** Requirement **
Transcribe the data exactly, stopping after the "The width and height of the screenshot is (480, 370)." line.

======

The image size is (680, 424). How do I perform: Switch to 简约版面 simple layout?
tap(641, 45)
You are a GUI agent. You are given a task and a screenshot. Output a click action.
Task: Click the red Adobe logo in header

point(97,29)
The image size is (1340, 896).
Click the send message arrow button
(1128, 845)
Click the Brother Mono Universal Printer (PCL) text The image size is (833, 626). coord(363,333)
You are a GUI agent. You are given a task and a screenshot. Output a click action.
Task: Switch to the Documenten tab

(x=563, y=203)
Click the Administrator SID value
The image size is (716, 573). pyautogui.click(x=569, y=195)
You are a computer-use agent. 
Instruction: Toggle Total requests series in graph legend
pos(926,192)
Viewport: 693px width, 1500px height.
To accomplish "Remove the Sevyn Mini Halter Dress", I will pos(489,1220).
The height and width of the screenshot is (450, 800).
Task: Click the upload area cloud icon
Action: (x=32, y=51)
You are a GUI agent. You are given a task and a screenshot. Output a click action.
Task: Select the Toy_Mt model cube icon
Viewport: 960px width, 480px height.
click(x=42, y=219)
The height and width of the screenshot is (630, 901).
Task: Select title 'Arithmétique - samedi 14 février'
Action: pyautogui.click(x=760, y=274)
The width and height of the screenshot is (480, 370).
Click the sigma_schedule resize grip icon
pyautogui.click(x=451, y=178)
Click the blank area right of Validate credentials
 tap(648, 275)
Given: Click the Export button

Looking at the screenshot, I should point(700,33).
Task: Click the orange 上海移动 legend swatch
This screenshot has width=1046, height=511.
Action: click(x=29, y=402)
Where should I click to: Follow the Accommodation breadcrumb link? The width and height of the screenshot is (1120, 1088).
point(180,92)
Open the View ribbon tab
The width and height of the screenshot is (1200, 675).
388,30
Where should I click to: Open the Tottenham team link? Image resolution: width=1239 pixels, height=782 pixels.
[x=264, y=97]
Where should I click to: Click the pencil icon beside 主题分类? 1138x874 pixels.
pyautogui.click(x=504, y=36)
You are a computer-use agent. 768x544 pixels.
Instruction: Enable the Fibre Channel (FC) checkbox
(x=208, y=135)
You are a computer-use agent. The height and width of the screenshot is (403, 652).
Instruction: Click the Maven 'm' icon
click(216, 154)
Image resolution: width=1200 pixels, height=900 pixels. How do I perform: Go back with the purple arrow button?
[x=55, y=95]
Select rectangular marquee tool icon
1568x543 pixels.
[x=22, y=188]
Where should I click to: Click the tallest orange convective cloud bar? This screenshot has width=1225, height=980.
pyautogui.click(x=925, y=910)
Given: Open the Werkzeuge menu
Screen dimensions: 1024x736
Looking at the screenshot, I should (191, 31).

======

** The answer **
The image size is (680, 424). How do I perform: Switch to 简约版面 simple layout?
tap(641, 45)
You are a GUI agent. You are given a task and a screenshot. Output a click action.
Task: Click the red Adobe logo in header

point(97,29)
The image size is (1340, 896).
Click the send message arrow button
(1128, 845)
Click the Brother Mono Universal Printer (PCL) text The image size is (833, 626). coord(363,333)
You are a GUI agent. You are given a task and a screenshot. Output a click action.
Task: Switch to the Documenten tab

(x=563, y=203)
Click the Administrator SID value
The image size is (716, 573). pyautogui.click(x=569, y=195)
You are a computer-use agent. 
Instruction: Toggle Total requests series in graph legend
pos(926,192)
Viewport: 693px width, 1500px height.
To accomplish "Remove the Sevyn Mini Halter Dress", I will pos(489,1220).
The height and width of the screenshot is (450, 800).
Task: Click the upload area cloud icon
Action: (x=32, y=51)
You are a GUI agent. You are given a task and a screenshot. Output a click action.
Task: Select the Toy_Mt model cube icon
Viewport: 960px width, 480px height.
click(x=42, y=219)
The height and width of the screenshot is (630, 901).
Task: Select title 'Arithmétique - samedi 14 février'
Action: pyautogui.click(x=760, y=274)
The width and height of the screenshot is (480, 370).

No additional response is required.